Exponent function

We know how $e^x$ behaves when $x$ is a real number (TODO), and next we want to define $e^z$ for a complex number $z$. We first define $e^{ix}$.

Defining $e^{i \cdot \text{real}}$

Let's start by figuring out which properties we want $e^{ix}$ to have, similarly to how we defined multiplication.

We need $e^{i \cdot 0} = 1$, because otherwise $e^0$ would depend on how you interpret it: on the one hand, $0$ is a real number, and from powers of real numbers we know $e^0 = 1$ (TODO), but on the other hand, $0 = i \cdot 0$ and $e^0$ is whatever $e^{ix}$ happens to be for $x=0$. This requirement alone is not enough, because there are plenty of functions that output $1$ when you plug in $x=0$.

[Dataset extract]

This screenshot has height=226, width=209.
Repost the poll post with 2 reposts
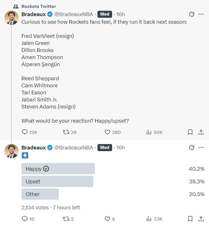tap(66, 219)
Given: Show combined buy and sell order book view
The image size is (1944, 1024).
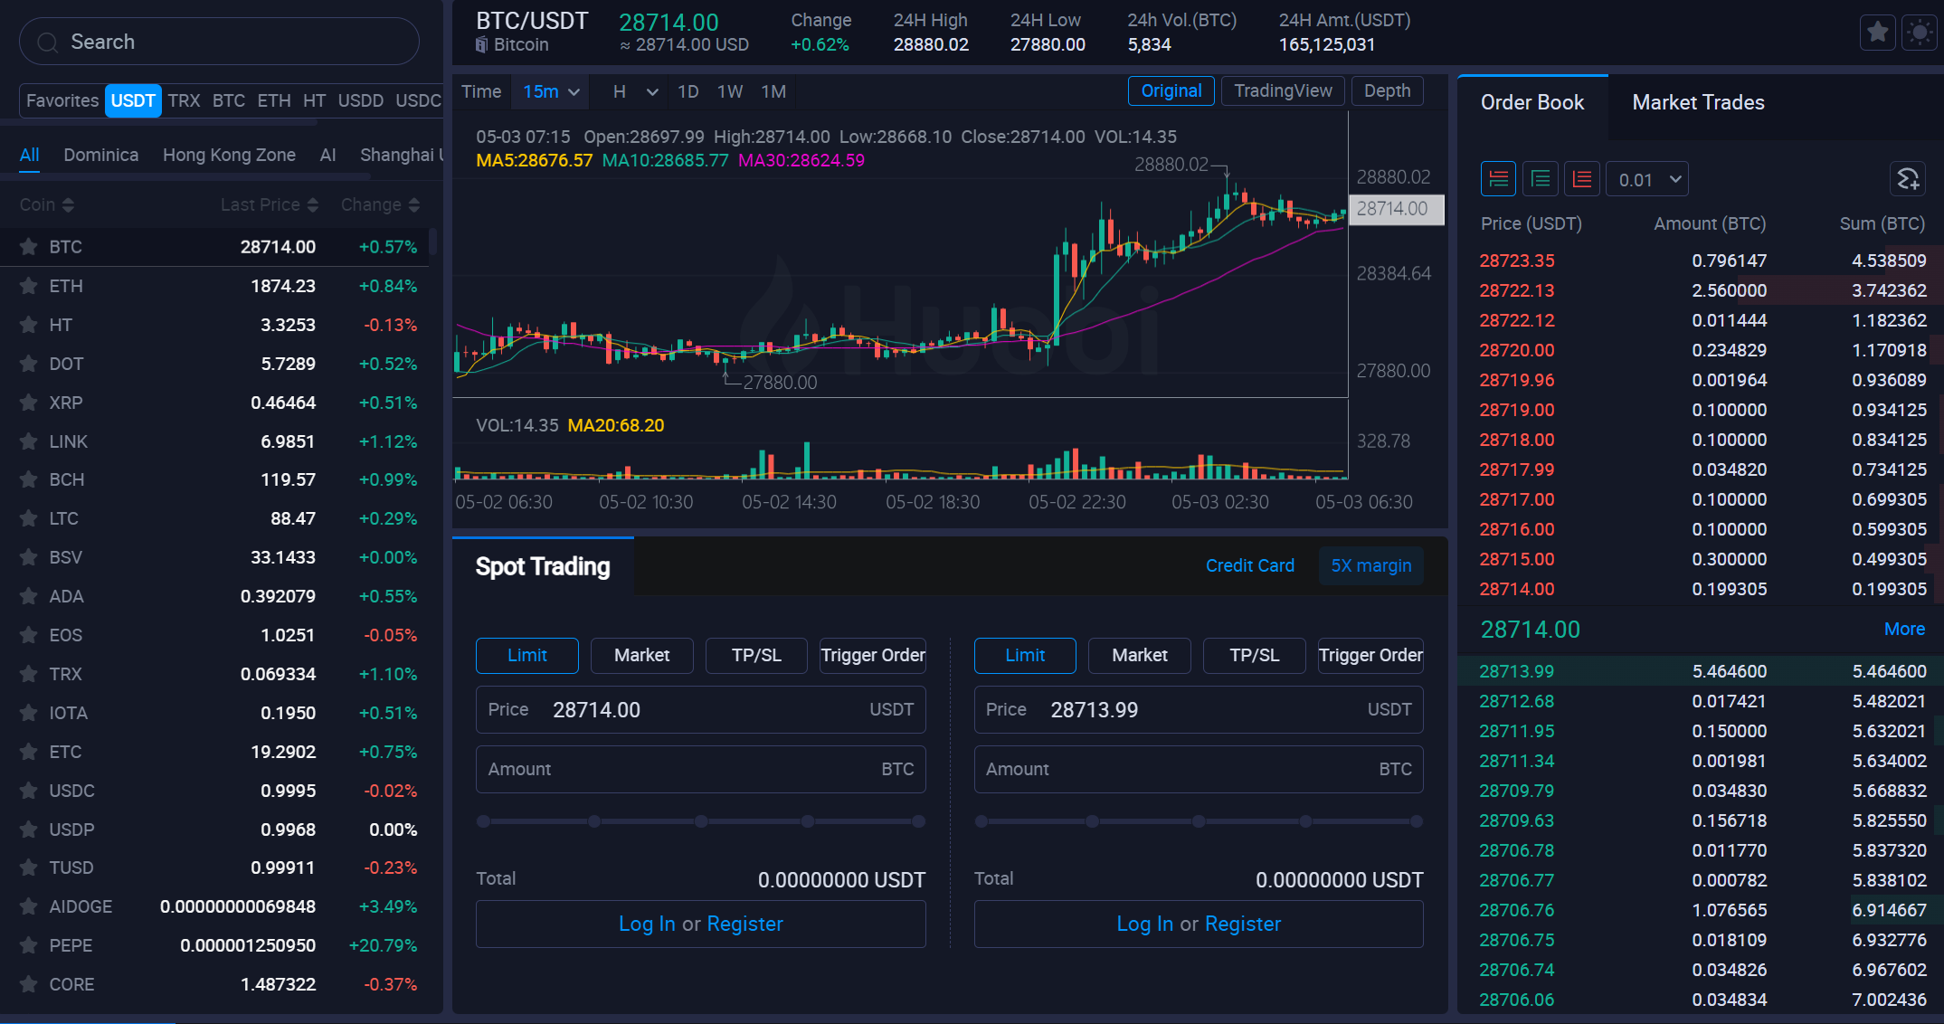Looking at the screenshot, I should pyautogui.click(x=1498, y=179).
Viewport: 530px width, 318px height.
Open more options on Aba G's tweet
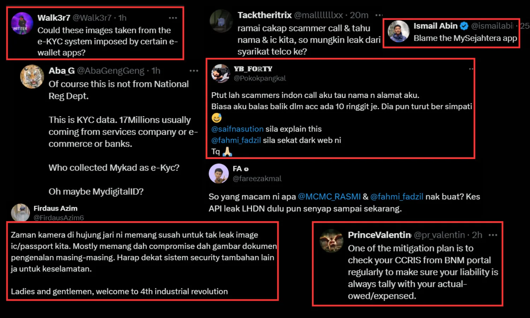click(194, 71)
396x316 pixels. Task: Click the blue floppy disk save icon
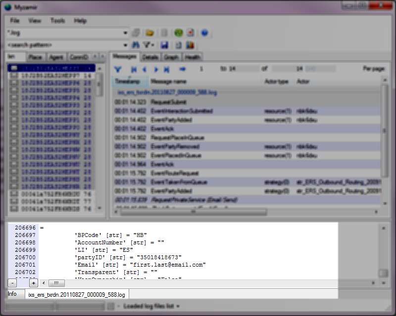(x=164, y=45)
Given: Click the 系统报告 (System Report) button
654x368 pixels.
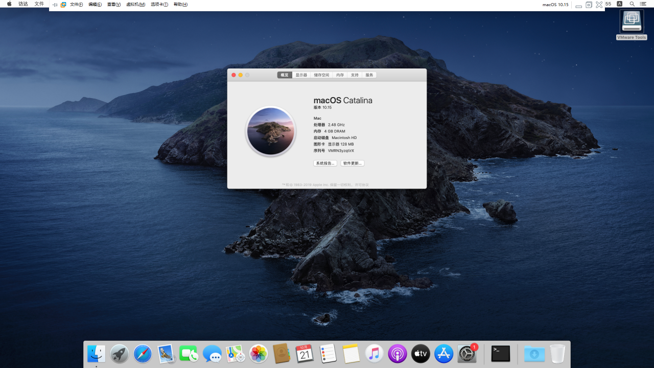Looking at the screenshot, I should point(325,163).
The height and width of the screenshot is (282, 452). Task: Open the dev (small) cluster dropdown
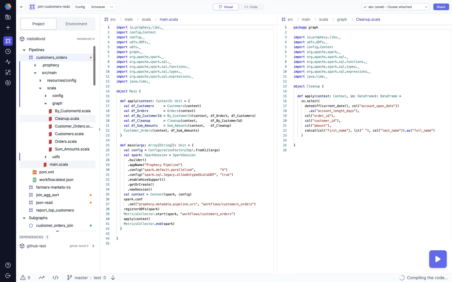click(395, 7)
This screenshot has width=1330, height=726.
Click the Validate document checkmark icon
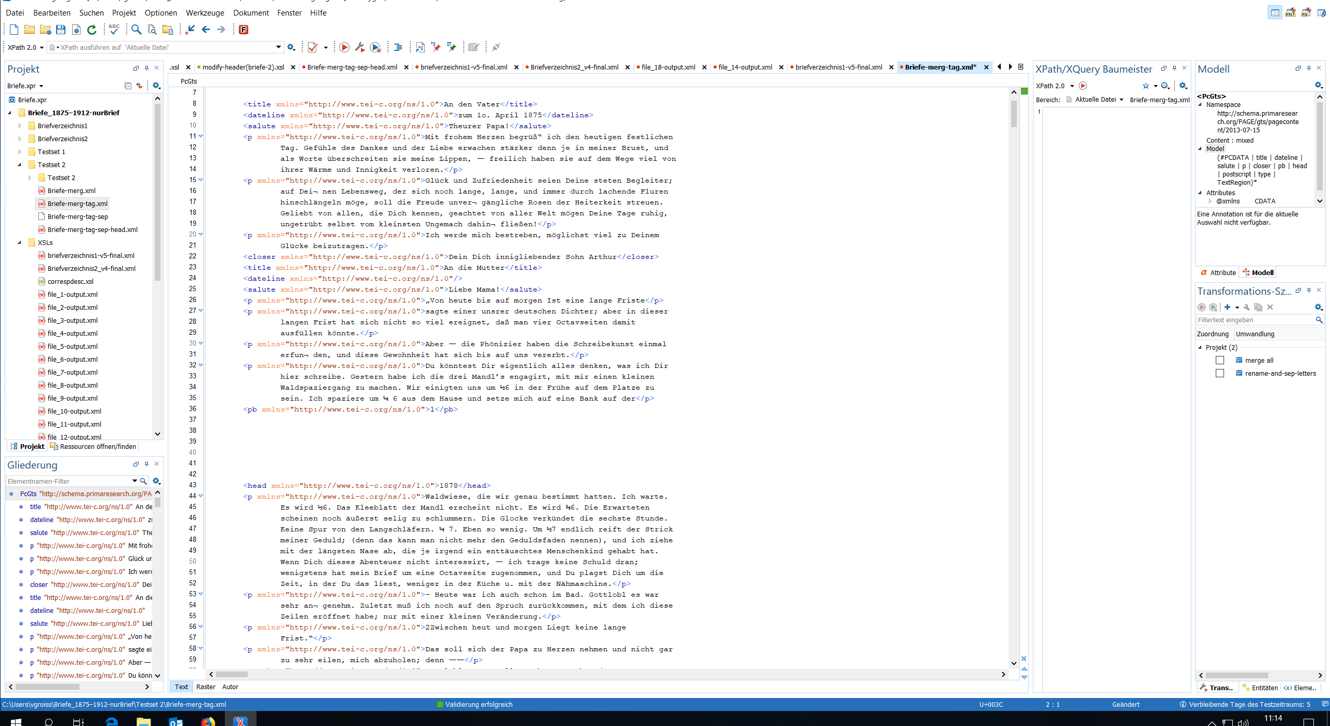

[Tasks for this exercise]
a - What value does the text on the exponent function require $e^{i \cdot 0}$ to equal?
b - Can you transcribe the listing, beginning at the line that contains "396x316 pixels. Task: Click" and continuing through the end of the listing, leaving out the pictures?

[Results of the exercise]
a - $e^{i \cdot 0}$ must equal $1$.

b -
396x316 pixels. Task: Click the blue floppy disk save icon
(x=164, y=45)
Given: Click the 系统报告 (System Report) button
654x368 pixels.
Looking at the screenshot, I should point(325,163).
The height and width of the screenshot is (282, 452). Task: Open the dev (small) cluster dropdown
click(395, 7)
This screenshot has width=1330, height=726.
Click the Validate document checkmark icon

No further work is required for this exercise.